Re: scanner/parser minimization

From
Bruce Momjian
Date:
On Thu, Feb 28, 2013 at 04:09:11PM -0500, Tom Lane wrote:
> Robert Haas <robertmhaas@gmail.com> writes:
> > A whole lot of those state transitions are attributable to states
> > which have separate transitions for each of many keywords.
> 
> Yeah, that's no surprise.
> 
> The idea that's been in the back of my mind for awhile is to try to
> solve the problem at the lexer level not the parser level: that is,
> have the lexer return IDENT whenever a keyword appears in a context
> where it should be interpreted as unreserved.  You suggest somehow
> driving that off mid-rule actions, but that seems to be to be probably
> a nonstarter from a code complexity and maintainability standpoint.
> 
> I believe however that it's possible to extract an idea of which
> tokens the parser believes it can see next at any given parse state.
> (I've seen code for this somewhere on the net, but am too lazy to go
> searching for it again right now.)  So we could imagine a rule along

I believe tokenizing of typedefs requries the lexer to peek at the
parser state:
http://calculist.blogspot.com/2009/02/c-typedef-parsing-problem.html
The well-known "typedef problem" with parsing C is that the standard Cgrammar is ambiguous unless the lexer
distinguishesidentifiers bound bytypedef and other identifiers as two separate lexical classes. Thismeans that the
parserneeds to feed scope information to the lexerduring parsing. One upshot is that lexing must be done concurrently
withparsing.
 

--  Bruce Momjian  <bruce@momjian.us>        http://momjian.us EnterpriseDB
http://enterprisedb.com
 + It's impossible for everything to be true. +



Re: scanner/parser minimization

From
Simon Riggs
Date:
On 2 March 2013 18:47, Heikki Linnakangas <hlinnakangas@vmware.com> wrote:

>> Uh ... no.  I haven't looked into why the flex tables are so large,
>> but this theory is just wrong.  See ScanKeywordLookup().
>
>
> Interestingly, the yy_transition array generated by flex used to be much
> smaller:
>
> 8.3: 22072 elements
> 8.4: 62623 elements
> master: 64535 elements
>
> The big jump between 8.3 and 8.4 was caused by introduction of the unicode
> escapes: U&'foo' [UESCAPE 'x'] . And in particular, the "error rule" for the
> UESCAPE, which we use to avoid backtracking.
>
> I experimented with a patch that uses two extra flex states to shorten the
> error rules, see attached. The idea is that after lexing a unicode literal
> like "U&'foo'", you enter a new state, in which you check whether an
> "UESCAPE 'x'" follows. This slashes the size of the array to 36581 elements.
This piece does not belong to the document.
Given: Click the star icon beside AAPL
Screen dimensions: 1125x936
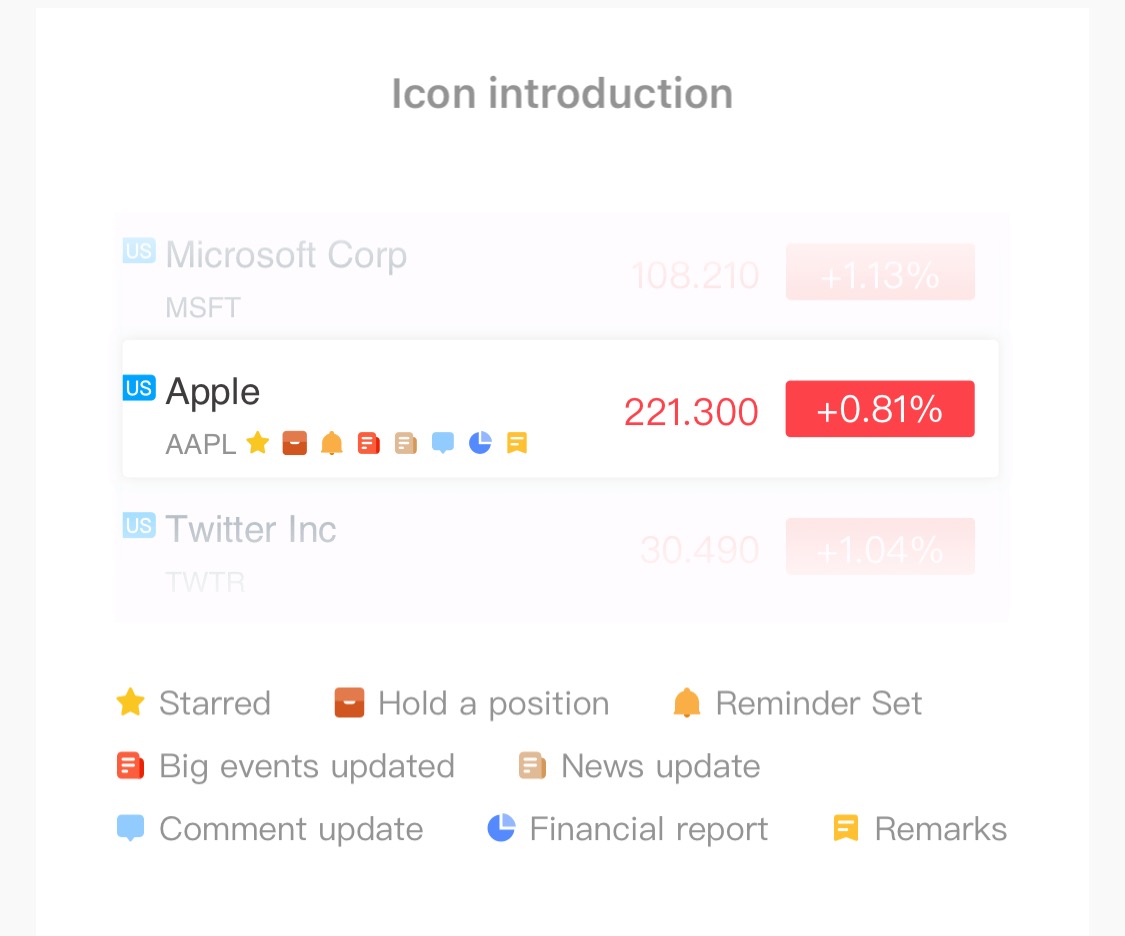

+1 to do this sooner rather than later

-- Simon Riggs                   http://www.2ndQuadrant.com/PostgreSQL Development, 24x7 Support, Training & Services



Re: scanner/parser minimization

From
Heikki Linnakangas
Date:
On 13.03.2013 10:50, Simon Riggs wrote:
> On 2 March 2013 18:47, Heikki Linnakangas<hlinnakangas@vmware.com>  wrote:
>> Interestingly, the yy_transition array generated by flex used to be much
>> smaller:
>>
>> 8.3: 22072 elements
>> 8.4: 62623 elements
>> master: 64535 elements
>>
>> The big jump between 8.3 and 8.4 was caused by introduction of the unicode
>> escapes: U&'foo' [UESCAPE 'x'] . And in particular, the "error rule" for the
>> UESCAPE, which we use to avoid backtracking.
>>
>> I experimented with a patch that uses two extra flex states to shorten the
>> error rules, see attached. The idea is that after lexing a unicode literal
>> like "U&'foo'", you enter a new state, in which you check whether an
>> "UESCAPE 'x'" follows. This slashes the size of the array to 36581 elements.
>
> +1 to do this sooner rather than later

I hear no objection, so committed. (after fixing some small bugs in the 
patch, and adding some comments)

- Heikki



Re: scanner/parser minimization

From
Tom Lane
Date:
Heikki Linnakangas <hlinnakangas@vmware.com> writes:
> I hear no objection, so committed. (after fixing some small bugs in the 
> patch, and adding some comments)

Please keep psqlscan.l in sync with scan.l.